Celui-ci ajoute une barre au C étrusque issu de gamma et il crée une
nouvelle lettre. Notons que le G est de ce fait la première lettre
latine diacritée, bien avant l'invention du point sur le i ou des
accents.
L'ordre de l'alphabet grec était le suivant : alpha, bêta, gamma. Comme
le C continue la forme du gamma étrusque, il demeure à la troisième
place. Mais il convient de trouver un emplacement au G, correspondant
au gamma grec. On la trouve non loin. L'ordre grec était Α, Β, Γ,Δ, Ε,
Ϝ (digamma, d'où F), Ζ (dzêta). La consonne /z/ ou l'affriquée /dz/
n'avait pas de correspondant en latin. Le latin ne connaissait pas la
sonore grecque /
z/ à l'intervocalique du fait du rhotacisme qui avait changé des /s/ sourds en /r/ (
flos, floris
ou les terminaisons d'infinitifs sauf dans les dérivés d'esse « être
»). La lettre dzêta était donc inutile en latin. Le G nouveau genre
prendra donc la place du Z, la septième position.
Les conséquences se prolongent car les Romains vont malgré tout emprunter le Z grec pour les mots étrangers au I
er
s. après Jésus-Christ. Mais comme la place du dzêta est déjà prise, ils
rejetteront cette lettre à la fin de l'alphabet tout comme les autres
lettres grecques prises tardivement : le X issu de khi et non de xi, le
Y qui avait déjà donné le V.
On se retrouve donc avec trois lettres notant la même consonne vélaire
sourde : C, K (rare en latin, fréquent en ancien français) et Q (lettre
particulière en latin archaïque, mais banalisé ensuite). La situation
se complique lorsque les mots contenant /ke/, /ki/ se
palatalisent, ainsi que pour /ka / à l'initiale et sans entrave. Le
français passe du phonème /k/ au phonème /s/ ou au phonème /ʃ/.
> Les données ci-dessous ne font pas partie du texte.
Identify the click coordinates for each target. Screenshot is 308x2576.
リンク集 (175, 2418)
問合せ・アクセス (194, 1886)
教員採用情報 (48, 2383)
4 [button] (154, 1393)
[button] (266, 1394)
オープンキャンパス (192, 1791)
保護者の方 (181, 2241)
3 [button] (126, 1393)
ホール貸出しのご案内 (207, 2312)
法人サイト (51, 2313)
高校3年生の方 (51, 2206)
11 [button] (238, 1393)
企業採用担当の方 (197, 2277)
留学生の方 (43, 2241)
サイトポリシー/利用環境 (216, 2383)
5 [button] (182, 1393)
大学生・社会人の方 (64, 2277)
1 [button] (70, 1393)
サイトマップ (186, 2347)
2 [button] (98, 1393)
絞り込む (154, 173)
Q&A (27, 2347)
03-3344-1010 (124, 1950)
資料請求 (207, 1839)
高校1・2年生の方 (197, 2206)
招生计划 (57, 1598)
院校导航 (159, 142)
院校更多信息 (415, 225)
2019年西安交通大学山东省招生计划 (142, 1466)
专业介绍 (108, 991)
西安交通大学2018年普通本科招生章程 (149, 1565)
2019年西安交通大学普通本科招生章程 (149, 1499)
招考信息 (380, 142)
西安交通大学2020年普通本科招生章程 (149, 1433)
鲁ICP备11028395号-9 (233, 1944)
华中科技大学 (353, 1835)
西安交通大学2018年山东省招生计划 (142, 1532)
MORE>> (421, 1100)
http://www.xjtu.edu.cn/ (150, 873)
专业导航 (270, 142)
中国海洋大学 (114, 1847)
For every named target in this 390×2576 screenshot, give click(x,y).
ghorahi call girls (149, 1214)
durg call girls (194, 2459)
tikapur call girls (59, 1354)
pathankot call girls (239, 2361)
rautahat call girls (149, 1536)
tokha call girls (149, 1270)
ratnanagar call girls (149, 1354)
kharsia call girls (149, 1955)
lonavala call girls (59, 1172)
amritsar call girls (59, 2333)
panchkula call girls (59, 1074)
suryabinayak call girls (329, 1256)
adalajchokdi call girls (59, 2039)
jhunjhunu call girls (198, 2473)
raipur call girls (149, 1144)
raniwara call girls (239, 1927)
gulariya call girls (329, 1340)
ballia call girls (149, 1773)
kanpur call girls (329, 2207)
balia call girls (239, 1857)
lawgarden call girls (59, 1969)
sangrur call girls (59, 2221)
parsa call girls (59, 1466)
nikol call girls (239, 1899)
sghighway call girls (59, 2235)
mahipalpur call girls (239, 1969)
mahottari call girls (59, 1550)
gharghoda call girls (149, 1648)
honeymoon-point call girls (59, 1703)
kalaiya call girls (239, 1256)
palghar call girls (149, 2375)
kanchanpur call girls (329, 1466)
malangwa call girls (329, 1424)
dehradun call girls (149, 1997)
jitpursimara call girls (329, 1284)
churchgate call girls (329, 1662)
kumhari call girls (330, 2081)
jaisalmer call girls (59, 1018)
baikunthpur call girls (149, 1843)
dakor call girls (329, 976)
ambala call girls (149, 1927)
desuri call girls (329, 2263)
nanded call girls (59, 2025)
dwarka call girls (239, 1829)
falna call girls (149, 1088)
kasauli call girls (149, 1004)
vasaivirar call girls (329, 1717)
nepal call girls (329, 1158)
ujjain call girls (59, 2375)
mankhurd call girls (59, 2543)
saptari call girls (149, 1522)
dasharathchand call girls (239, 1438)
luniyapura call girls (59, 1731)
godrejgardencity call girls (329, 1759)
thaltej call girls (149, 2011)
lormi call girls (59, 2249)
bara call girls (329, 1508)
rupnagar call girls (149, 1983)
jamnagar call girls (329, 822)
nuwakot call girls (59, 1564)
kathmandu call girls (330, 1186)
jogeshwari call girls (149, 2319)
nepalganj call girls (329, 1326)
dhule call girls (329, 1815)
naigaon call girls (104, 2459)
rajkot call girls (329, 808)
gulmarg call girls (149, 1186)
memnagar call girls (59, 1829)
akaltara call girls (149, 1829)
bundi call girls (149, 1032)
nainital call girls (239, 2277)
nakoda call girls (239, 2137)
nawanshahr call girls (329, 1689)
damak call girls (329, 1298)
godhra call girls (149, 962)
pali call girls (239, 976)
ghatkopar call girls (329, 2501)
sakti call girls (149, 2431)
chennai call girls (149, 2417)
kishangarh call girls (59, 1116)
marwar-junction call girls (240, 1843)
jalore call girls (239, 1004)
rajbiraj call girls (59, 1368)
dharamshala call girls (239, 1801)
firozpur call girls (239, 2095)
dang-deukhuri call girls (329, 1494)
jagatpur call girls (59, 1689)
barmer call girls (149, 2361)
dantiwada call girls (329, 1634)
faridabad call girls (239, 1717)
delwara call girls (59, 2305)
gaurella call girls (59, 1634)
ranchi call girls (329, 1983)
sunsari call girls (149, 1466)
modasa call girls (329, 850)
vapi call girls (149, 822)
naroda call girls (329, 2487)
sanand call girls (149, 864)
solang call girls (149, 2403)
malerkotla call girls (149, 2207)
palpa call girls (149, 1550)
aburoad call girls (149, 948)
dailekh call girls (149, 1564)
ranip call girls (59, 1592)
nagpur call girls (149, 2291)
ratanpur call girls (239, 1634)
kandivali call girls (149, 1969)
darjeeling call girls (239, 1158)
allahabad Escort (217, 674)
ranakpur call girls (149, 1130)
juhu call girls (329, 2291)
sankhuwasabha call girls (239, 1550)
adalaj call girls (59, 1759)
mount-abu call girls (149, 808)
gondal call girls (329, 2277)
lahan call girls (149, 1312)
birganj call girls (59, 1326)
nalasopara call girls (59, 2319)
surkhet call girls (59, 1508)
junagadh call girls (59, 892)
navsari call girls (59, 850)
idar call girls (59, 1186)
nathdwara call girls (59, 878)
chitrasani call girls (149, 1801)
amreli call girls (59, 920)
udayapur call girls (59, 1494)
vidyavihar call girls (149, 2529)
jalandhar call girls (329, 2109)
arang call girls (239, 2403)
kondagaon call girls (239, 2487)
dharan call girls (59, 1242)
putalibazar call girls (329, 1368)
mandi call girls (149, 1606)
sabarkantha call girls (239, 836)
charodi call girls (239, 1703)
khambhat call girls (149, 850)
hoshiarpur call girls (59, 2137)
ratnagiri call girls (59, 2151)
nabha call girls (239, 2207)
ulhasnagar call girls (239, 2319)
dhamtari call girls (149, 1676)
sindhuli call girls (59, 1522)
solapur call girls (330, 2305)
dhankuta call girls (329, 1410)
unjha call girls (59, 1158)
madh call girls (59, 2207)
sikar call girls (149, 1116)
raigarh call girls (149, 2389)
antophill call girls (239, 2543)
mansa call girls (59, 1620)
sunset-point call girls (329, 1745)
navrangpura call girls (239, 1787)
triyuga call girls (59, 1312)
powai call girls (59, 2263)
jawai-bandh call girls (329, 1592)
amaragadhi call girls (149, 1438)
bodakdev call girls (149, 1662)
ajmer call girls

On résout le problème de différentes manières. Le phonème /ʃ/ est noté
ch ou
sh en anglo-normand. Cela prolonge la translittération de khi grec X en latin ( par exemple dans Christ,
chrestos).
La notation est ancienne, constante, mais il existe des attestations où
c vaut pour /ʃ/. La convention est différente en italien où c et cc
suivis de e et i font /tʃ/, mais sc suivi de
e ou
i /ʃ/. Le h diacritique sera étendu à d'autres séquences
xh (wallon),
nh, lh (occitan),
gh (italien, français),
th (anglais). Les séquences
ph, th grecquisantes sont plus anciennes.
Le
c suivi de
e, i, y
prononcé /s/ sera maintenu pour des raisons étymologiques. Mais il
faudra trouver une solution pour les autres voyelles. Ce sera fait de
trois manières différentes. D'abord par l'emploi d'un e diacritique. ce
e subsiste dans le mot
douceâtre, mais il était présent aussi dans
enfonceure, effaceure
jusqu'en 1718. Il palliait l'absence de la cédille dans les casses. Il
provient d'une analogie avec la séquence ge. L'apparition de la
cédille
à la Renaissance va effacer cet artifice comme celui qui consistait à
écrire
cz dans
franczois, la cédille était elle-même un petit
z souscrit à l'origine. Pour rétablir la vélaire, on a aussi employé le
u diacritique issu de l'ancienne diphongue
ue /œ/ comme dans
accueil, recueil. Cela ne sera réalisé qu'à la fin du XVII
e s. Cette séquence est néanmoins rare.